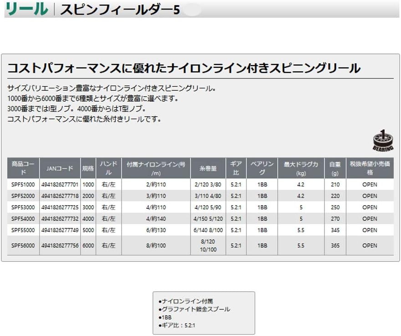Click the 365 weight value cell
This screenshot has width=401, height=336.
[334, 245]
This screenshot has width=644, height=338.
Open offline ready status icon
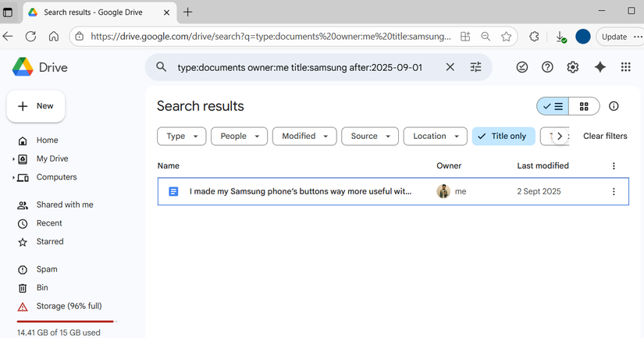[x=522, y=67]
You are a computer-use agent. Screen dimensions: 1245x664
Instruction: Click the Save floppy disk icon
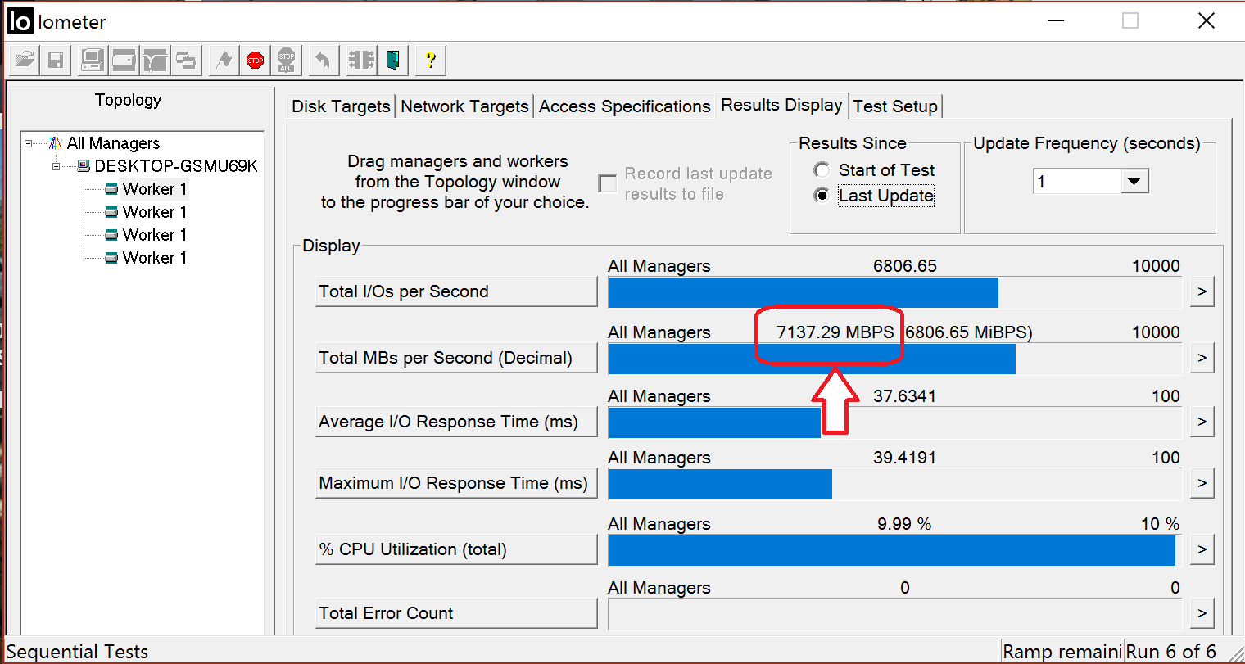pyautogui.click(x=55, y=60)
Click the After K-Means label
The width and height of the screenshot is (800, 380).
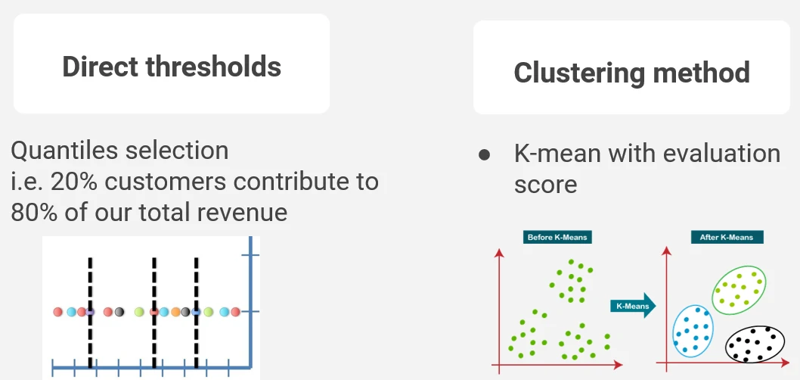tap(726, 237)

What to work on: Set down only the lines from the one with "The width and" through the end of the entries, exactly as they appear, leaving out each picture.

Result of this task:
The width and height of the screenshot is (800, 380).
tap(726, 237)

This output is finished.